(DATA SUPPLIED begins)
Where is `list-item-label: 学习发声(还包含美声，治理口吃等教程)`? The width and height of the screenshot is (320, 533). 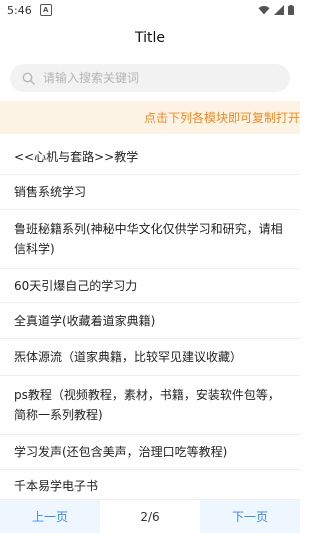 list-item-label: 学习发声(还包含美声，治理口吃等教程) is located at coordinates (121, 452).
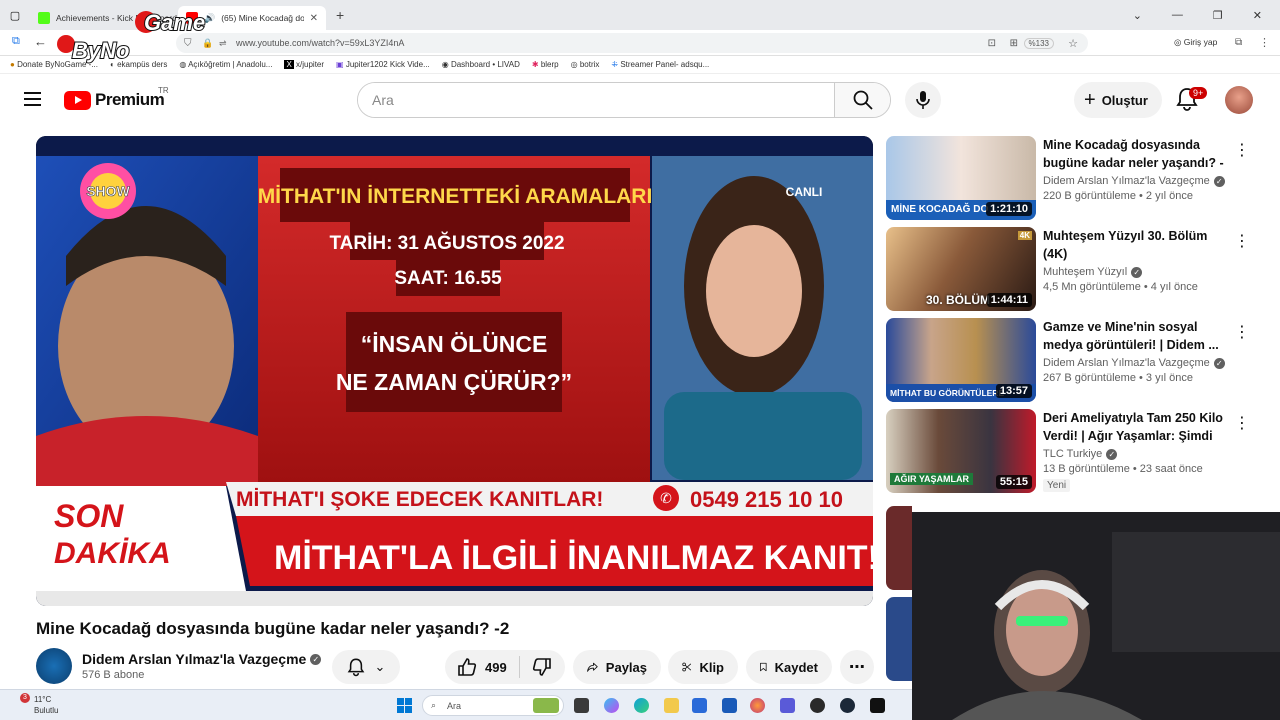  Describe the element at coordinates (1118, 100) in the screenshot. I see `create-button: + Oluştur` at that location.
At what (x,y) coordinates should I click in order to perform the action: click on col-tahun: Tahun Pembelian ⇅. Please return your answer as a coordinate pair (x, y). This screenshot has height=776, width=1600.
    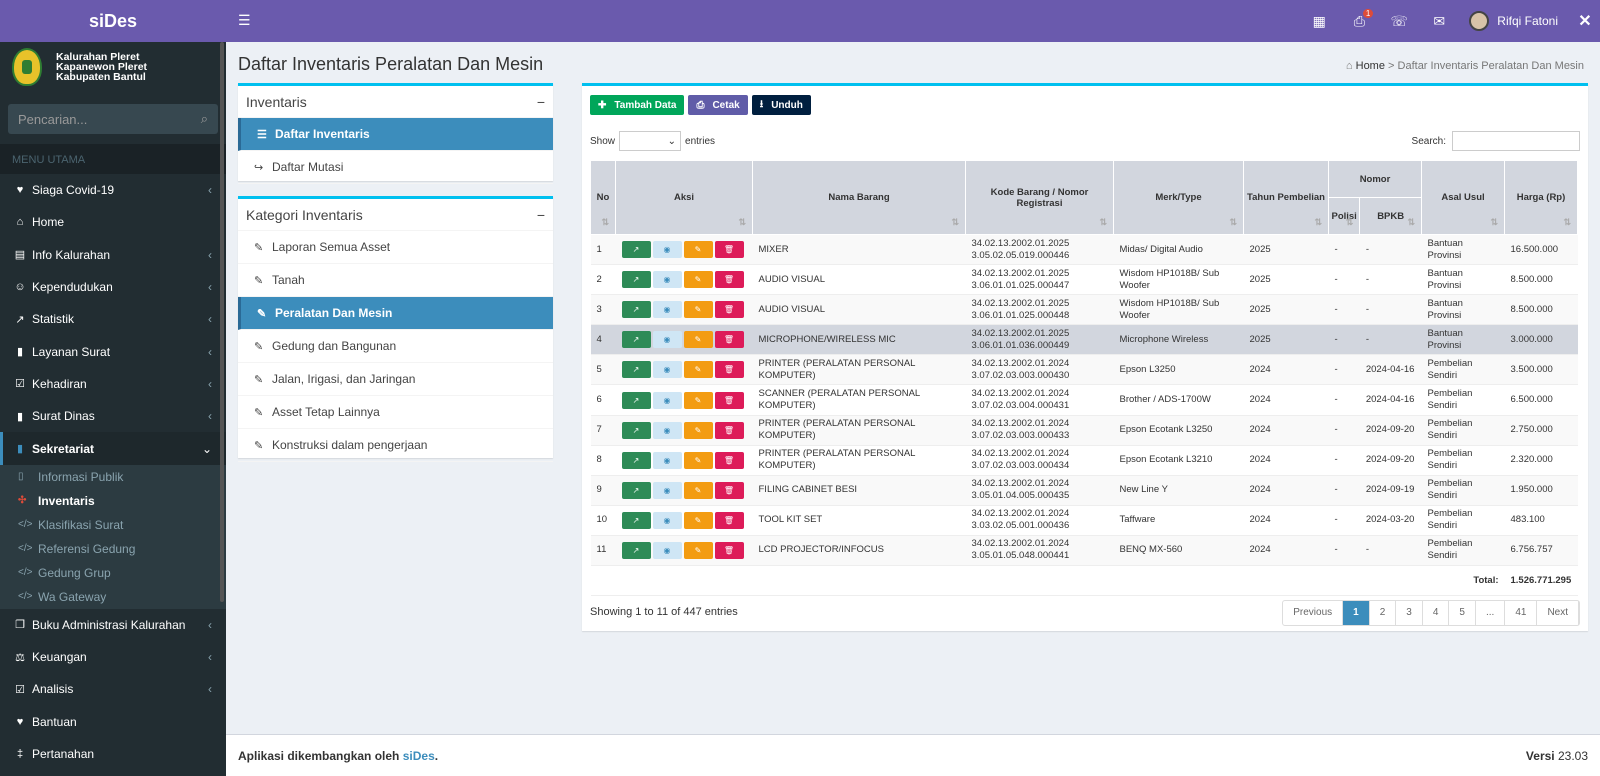
    Looking at the image, I should click on (1286, 198).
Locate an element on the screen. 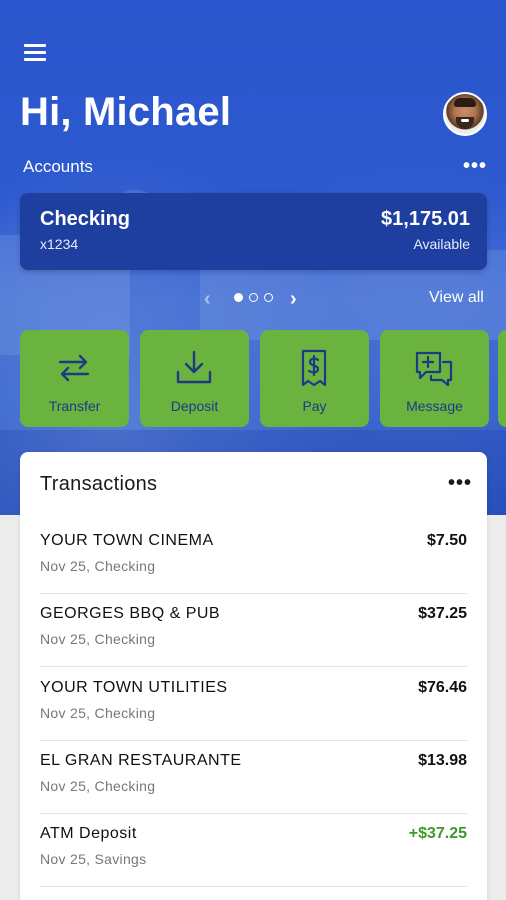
(DATA SUPPLIED ends)
> TASK DIRECTIONS
Count the lines above that contain the word "click". Reply with the number alone.

> SOLUTION FOR THIS EXERCISE
2